BEGIN RECORDS FOR PROCESSING
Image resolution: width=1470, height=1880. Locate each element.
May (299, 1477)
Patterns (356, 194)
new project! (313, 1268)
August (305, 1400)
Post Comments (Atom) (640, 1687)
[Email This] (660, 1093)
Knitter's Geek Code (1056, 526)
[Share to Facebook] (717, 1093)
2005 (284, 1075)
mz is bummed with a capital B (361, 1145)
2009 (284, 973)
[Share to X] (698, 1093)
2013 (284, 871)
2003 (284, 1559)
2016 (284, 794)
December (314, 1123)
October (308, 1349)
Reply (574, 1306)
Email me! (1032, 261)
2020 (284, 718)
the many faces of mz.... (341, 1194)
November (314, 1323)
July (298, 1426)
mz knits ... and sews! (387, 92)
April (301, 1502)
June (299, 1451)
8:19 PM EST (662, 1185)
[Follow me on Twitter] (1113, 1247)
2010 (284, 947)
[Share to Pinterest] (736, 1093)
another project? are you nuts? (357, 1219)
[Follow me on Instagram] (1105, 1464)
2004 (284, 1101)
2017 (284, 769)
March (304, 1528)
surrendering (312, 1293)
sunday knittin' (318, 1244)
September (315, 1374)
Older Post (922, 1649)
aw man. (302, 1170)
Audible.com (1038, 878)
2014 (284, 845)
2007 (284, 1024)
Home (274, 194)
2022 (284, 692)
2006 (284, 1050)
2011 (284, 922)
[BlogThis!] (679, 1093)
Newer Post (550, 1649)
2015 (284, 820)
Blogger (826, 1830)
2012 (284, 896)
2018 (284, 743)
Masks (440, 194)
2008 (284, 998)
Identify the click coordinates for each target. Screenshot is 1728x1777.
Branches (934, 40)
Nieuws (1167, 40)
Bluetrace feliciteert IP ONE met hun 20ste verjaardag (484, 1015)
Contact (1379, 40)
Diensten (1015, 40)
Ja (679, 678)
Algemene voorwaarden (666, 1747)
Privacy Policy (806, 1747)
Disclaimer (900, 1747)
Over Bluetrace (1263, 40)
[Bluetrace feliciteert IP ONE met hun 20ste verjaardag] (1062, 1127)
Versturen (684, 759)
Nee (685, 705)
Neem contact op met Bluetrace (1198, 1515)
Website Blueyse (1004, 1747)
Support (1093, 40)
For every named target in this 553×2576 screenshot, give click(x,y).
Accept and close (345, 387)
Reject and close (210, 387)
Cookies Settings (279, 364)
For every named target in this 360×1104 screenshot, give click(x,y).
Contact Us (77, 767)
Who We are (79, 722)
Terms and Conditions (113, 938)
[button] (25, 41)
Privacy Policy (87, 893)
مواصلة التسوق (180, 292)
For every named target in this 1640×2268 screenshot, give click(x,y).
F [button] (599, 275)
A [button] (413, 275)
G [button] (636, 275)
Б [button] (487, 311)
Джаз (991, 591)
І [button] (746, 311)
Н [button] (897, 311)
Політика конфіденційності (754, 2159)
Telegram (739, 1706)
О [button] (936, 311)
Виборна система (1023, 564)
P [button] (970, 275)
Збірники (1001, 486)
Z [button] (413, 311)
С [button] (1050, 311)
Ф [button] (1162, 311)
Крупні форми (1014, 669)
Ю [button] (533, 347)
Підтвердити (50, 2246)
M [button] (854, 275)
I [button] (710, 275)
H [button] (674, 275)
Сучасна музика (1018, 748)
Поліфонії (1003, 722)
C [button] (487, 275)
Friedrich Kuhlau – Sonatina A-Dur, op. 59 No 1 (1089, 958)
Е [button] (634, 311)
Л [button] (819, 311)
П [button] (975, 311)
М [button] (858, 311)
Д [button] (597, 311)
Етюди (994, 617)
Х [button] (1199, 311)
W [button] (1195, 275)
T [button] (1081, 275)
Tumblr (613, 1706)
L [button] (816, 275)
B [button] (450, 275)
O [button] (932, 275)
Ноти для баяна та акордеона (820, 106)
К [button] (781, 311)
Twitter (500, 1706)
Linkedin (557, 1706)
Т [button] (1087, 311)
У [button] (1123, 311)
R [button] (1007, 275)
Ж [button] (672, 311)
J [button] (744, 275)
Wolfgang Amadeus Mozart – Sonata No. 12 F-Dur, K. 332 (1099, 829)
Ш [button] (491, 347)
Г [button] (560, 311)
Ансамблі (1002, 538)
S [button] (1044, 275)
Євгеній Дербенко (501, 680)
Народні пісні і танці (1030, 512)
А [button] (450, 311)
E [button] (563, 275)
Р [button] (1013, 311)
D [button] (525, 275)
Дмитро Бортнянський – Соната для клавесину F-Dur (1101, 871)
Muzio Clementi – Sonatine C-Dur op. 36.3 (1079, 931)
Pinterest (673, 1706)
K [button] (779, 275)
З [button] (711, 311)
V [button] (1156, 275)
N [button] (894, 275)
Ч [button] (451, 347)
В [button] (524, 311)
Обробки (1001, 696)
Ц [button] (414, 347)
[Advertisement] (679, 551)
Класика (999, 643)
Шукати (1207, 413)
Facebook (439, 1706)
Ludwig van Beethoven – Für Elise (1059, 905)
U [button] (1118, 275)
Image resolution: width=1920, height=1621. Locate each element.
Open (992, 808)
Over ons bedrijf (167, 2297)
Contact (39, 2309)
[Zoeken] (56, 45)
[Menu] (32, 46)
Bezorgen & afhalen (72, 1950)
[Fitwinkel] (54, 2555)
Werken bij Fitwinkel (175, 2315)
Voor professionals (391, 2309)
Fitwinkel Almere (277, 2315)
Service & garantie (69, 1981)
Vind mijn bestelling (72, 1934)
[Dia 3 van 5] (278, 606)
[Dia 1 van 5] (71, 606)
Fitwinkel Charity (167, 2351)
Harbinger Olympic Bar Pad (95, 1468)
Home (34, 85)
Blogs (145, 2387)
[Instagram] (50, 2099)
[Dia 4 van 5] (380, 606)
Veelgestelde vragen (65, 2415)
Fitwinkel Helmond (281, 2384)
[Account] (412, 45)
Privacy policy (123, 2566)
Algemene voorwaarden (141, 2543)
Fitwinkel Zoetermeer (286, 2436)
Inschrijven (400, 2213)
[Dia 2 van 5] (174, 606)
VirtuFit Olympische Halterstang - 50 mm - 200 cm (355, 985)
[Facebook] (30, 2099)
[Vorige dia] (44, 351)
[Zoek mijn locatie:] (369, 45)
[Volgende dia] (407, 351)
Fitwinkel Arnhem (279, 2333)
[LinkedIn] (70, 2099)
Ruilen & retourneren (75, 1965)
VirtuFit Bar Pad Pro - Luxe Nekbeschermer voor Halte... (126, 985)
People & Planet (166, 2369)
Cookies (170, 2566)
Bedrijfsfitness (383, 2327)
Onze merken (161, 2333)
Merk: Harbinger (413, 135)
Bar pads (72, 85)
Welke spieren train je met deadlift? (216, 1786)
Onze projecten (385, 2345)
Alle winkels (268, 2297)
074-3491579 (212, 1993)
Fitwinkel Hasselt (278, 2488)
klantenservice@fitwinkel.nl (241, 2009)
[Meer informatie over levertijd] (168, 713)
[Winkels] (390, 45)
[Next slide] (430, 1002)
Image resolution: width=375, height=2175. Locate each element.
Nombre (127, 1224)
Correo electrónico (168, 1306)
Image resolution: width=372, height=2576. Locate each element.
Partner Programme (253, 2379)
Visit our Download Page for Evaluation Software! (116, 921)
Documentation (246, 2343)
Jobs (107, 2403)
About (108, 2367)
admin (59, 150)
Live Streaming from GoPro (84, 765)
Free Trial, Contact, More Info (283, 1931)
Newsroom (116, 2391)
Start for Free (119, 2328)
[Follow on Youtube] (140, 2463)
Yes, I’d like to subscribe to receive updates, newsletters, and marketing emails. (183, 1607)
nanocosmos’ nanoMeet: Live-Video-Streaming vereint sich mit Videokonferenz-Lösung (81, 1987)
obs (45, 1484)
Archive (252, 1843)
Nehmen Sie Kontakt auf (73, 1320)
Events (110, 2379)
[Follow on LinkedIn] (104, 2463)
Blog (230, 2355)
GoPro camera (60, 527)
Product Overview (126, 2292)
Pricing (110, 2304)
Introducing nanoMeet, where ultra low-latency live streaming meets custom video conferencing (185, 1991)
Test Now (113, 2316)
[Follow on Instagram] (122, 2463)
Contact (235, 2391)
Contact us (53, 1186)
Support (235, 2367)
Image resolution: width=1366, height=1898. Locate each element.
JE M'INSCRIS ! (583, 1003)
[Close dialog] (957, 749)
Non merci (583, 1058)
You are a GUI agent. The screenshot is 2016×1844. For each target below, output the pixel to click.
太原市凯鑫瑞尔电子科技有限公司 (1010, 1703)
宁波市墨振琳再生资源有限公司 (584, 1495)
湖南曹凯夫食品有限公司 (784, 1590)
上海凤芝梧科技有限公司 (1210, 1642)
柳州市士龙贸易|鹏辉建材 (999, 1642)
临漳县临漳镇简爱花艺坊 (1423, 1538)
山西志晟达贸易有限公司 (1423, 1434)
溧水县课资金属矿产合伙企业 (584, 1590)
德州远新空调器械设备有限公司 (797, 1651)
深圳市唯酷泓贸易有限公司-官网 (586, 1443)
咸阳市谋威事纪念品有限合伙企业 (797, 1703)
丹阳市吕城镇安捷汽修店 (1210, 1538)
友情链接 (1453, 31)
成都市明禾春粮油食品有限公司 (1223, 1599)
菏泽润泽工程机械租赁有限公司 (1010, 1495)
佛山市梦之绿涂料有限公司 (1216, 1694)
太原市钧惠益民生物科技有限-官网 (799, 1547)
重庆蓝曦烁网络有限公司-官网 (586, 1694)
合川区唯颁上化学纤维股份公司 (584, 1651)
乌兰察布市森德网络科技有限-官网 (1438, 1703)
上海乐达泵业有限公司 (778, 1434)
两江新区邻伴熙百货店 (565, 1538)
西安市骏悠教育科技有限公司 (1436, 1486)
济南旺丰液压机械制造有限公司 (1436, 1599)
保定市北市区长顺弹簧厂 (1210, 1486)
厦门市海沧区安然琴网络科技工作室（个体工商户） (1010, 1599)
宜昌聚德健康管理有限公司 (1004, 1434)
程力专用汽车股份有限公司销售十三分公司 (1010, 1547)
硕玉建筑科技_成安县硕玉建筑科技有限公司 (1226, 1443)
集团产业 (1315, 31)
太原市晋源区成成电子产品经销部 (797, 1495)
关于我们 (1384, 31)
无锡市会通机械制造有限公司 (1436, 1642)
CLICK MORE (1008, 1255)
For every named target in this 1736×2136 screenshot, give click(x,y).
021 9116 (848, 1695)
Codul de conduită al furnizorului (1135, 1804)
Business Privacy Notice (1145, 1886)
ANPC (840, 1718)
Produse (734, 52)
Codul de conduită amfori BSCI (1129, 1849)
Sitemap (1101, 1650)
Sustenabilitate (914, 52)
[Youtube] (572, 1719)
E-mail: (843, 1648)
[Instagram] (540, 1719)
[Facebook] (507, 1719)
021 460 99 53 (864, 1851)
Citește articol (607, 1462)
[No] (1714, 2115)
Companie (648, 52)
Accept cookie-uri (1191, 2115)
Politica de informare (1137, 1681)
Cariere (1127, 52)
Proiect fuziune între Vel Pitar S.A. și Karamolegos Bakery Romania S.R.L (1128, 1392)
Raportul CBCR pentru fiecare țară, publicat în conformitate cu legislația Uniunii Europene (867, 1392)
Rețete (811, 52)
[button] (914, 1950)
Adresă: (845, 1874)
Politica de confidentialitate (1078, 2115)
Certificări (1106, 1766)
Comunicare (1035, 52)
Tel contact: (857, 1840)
END RECORDS FOR PROCESSING
A word-for-word copy of the lines above from the one with "Telegram (739, 1706)" through the one with "Fitwinkel Charity (167, 2351)", inclusive, is the only output wanted.

Telegram (739, 1706)
О [button] (936, 311)
Виборна система (1023, 564)
P [button] (970, 275)
Збірники (1001, 486)
Z [button] (413, 311)
С [button] (1050, 311)
Ф [button] (1162, 311)
Крупні форми (1014, 669)
Ю [button] (533, 347)
Підтвердити (50, 2246)
M [button] (854, 275)
I [button] (710, 275)
H [button] (674, 275)
Сучасна музика (1018, 748)
Поліфонії (1003, 722)
C [button] (487, 275)
Friedrich Kuhlau – Sonatina A-Dur, op. 59 No 1 (1089, 958)
Е [button] (634, 311)
Л [button] (819, 311)
П [button] (975, 311)
М [button] (858, 311)
Д [button] (597, 311)
Етюди (994, 617)
Х [button] (1199, 311)
W [button] (1195, 275)
T [button] (1081, 275)
Tumblr (613, 1706)
L [button] (816, 275)
B [button] (450, 275)
O [button] (932, 275)
Ноти для баяна та акордеона (820, 106)
К [button] (781, 311)
Twitter (500, 1706)
Linkedin (557, 1706)
Т [button] (1087, 311)
У [button] (1123, 311)
R [button] (1007, 275)
Ж [button] (672, 311)
J [button] (744, 275)
Wolfgang Amadeus Mozart – Sonata No. 12 F-Dur, K. 332 (1099, 829)
Ш [button] (491, 347)
Г [button] (560, 311)
Ансамблі (1002, 538)
S [button] (1044, 275)
Євгеній Дербенко (501, 680)
Народні пісні і танці (1030, 512)
А [button] (450, 311)
E [button] (563, 275)
Р [button] (1013, 311)
D [button] (525, 275)
Дмитро Бортнянський – Соната для клавесину F-Dur (1101, 871)
Muzio Clementi – Sonatine C-Dur op. 36.3 (1079, 931)
Pinterest (673, 1706)
K [button] (779, 275)
З [button] (711, 311)
V [button] (1156, 275)
N [button] (894, 275)
Ч [button] (451, 347)
В [button] (524, 311)
Обробки (1001, 696)
Ц [button] (414, 347)
[Advertisement] (679, 551)
Класика (999, 643)
Шукати (1207, 413)
Facebook (439, 1706)
Ludwig van Beethoven – Für Elise (1059, 905)
U [button] (1118, 275)
Image resolution: width=1920, height=1621. Locate each element.
Open (992, 808)
Over ons bedrijf (167, 2297)
Contact (39, 2309)
[Zoeken] (56, 45)
[Menu] (32, 46)
Bezorgen & afhalen (72, 1950)
[Fitwinkel] (54, 2555)
Werken bij Fitwinkel (175, 2315)
Voor professionals (391, 2309)
Fitwinkel Almere (277, 2315)
Service & garantie (69, 1981)
Vind mijn bestelling (72, 1934)
[Dia 3 van 5] (278, 606)
[Dia 1 van 5] (71, 606)
Fitwinkel Charity (167, 2351)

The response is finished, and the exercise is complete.